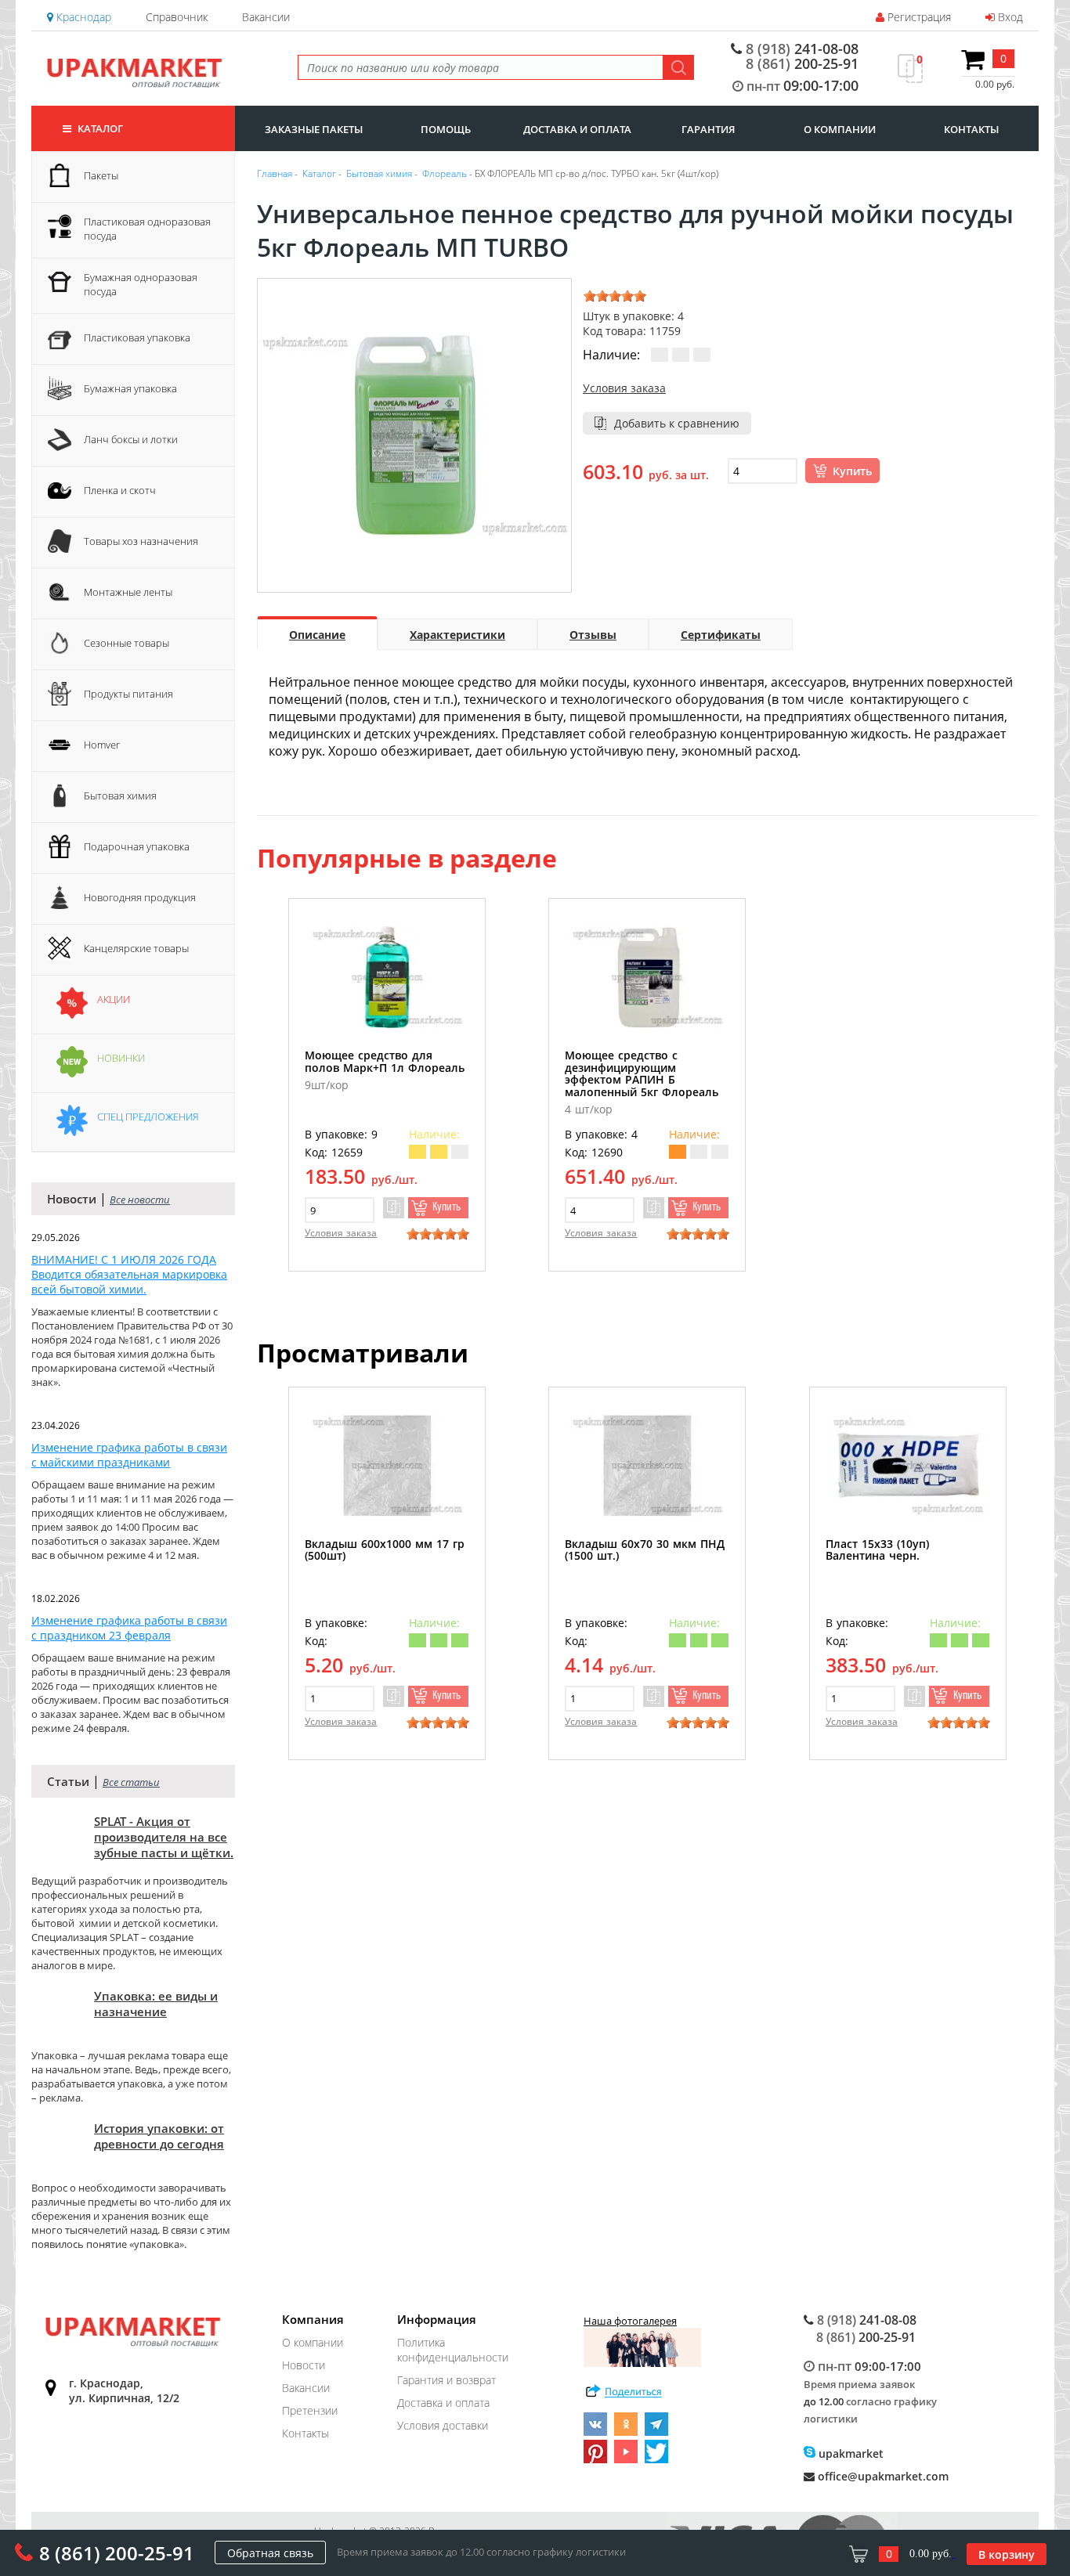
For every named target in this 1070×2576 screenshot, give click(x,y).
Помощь (446, 129)
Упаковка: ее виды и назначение (156, 2003)
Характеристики (457, 634)
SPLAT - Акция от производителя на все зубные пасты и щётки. (163, 1836)
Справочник (177, 16)
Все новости (140, 1199)
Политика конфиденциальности (452, 2350)
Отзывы (592, 634)
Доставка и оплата (443, 2402)
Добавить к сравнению (676, 423)
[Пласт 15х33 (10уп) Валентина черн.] (908, 1465)
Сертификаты (721, 634)
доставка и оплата (577, 129)
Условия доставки (442, 2425)
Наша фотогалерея (630, 2321)
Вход (1009, 16)
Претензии (310, 2410)
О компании (312, 2342)
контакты (971, 129)
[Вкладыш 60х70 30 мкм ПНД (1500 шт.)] (647, 1465)
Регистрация (917, 16)
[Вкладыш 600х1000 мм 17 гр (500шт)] (387, 1465)
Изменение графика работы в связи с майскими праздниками (129, 1455)
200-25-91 (802, 63)
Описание (317, 634)
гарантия (708, 129)
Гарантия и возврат (446, 2379)
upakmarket (849, 2453)
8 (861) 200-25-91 (116, 2553)
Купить (852, 471)
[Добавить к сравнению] (393, 1207)
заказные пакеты (314, 129)
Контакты (305, 2433)
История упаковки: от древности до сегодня (159, 2136)
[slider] (615, 296)
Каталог (99, 128)
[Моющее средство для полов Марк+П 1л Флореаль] (387, 976)
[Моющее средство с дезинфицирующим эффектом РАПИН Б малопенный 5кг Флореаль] (647, 976)
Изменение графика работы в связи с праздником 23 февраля (129, 1628)
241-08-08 (802, 48)
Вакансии (266, 16)
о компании (840, 129)
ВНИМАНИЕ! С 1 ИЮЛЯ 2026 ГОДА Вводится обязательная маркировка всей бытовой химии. (129, 1274)
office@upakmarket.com (882, 2476)
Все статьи (131, 1782)
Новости (303, 2365)
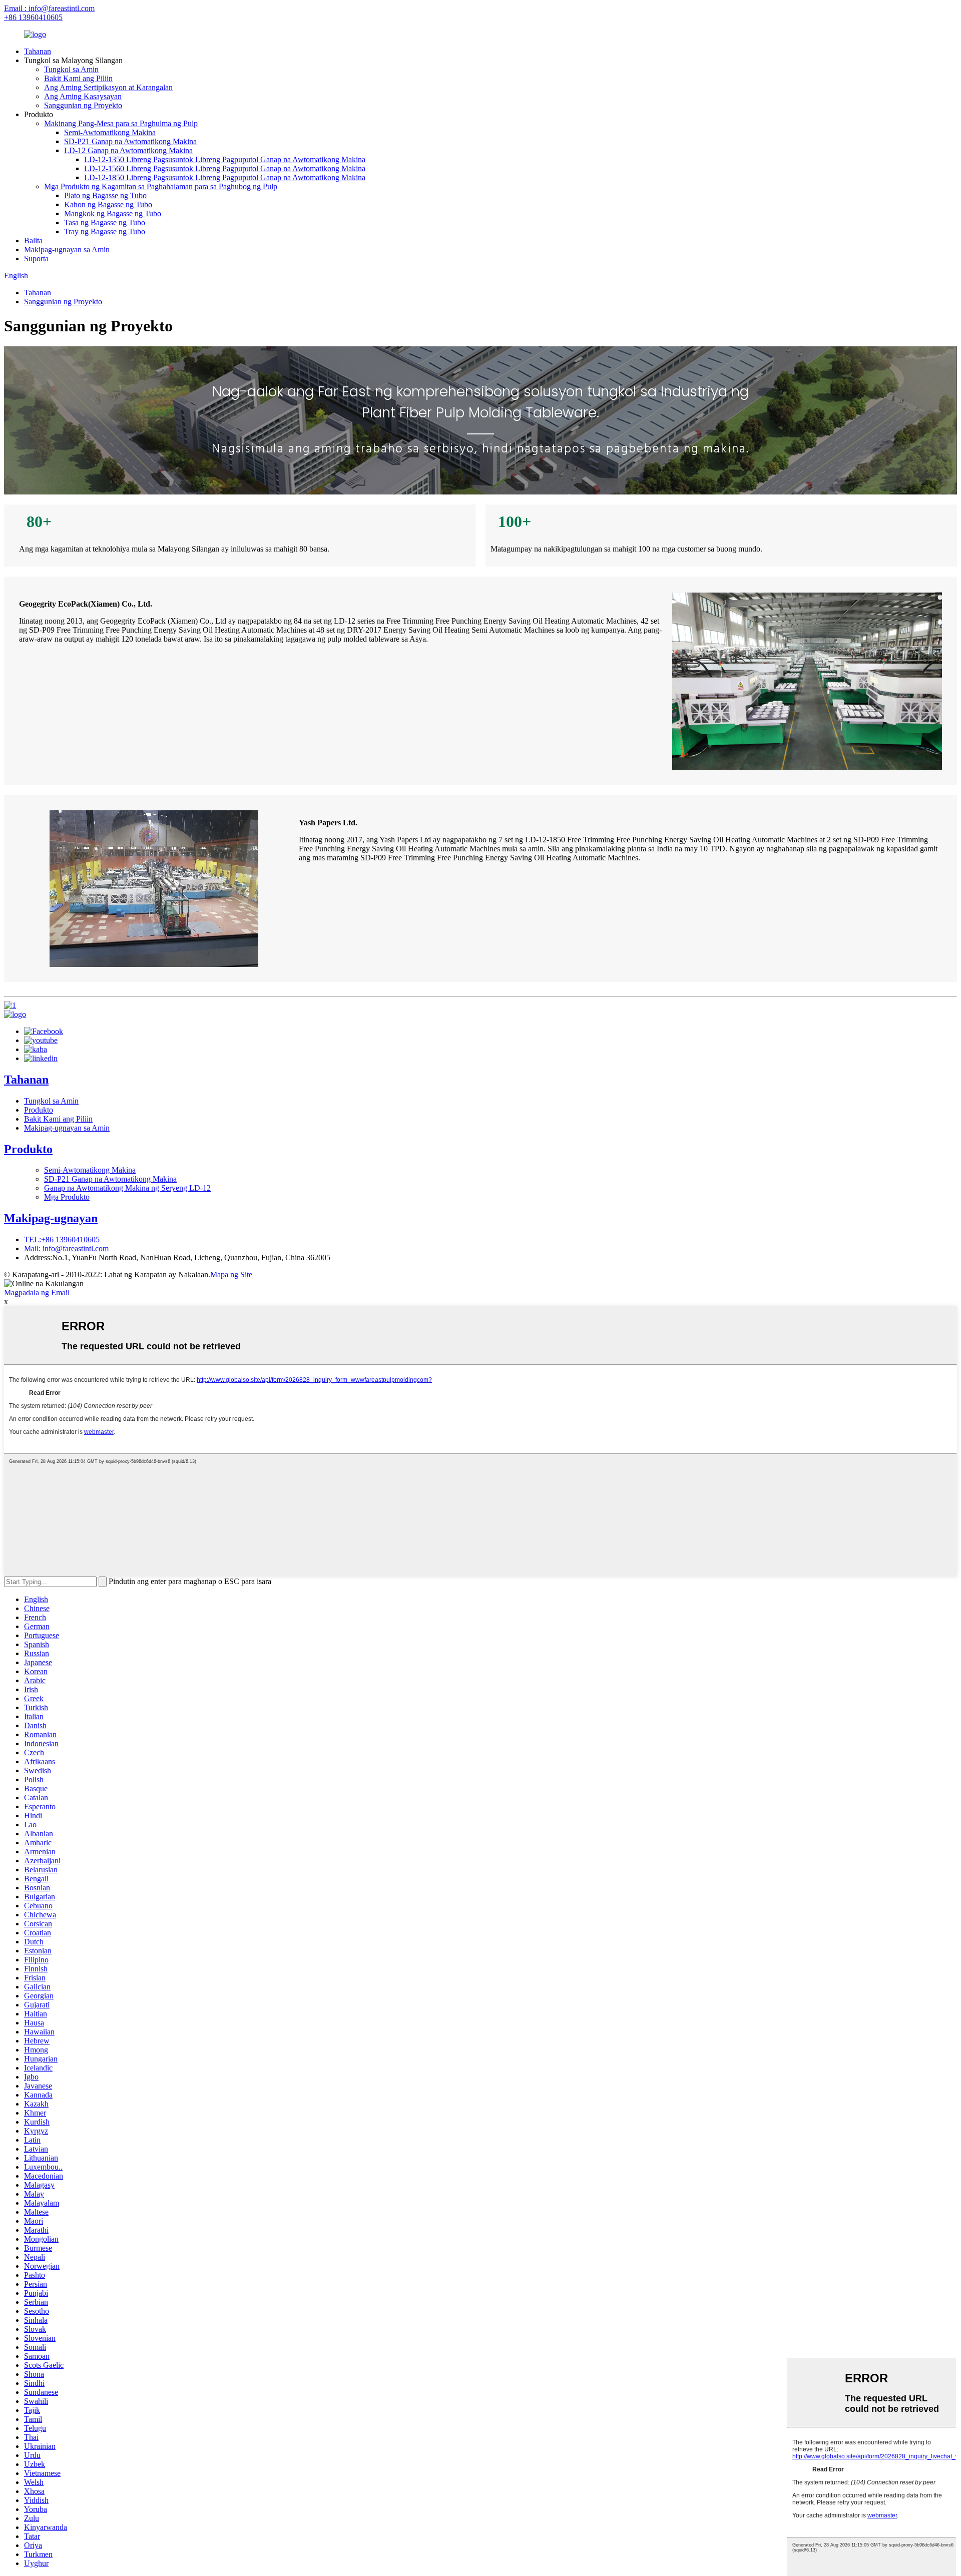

-.-.-

-- Requirement --
Of all the lines in the data above, show only those that hold the word "Изменение".

-- Solution to this task --
Изменение графика работы в связи с майскими праздниками (129, 1455)
Изменение графика работы в связи с праздником 23 февраля (129, 1628)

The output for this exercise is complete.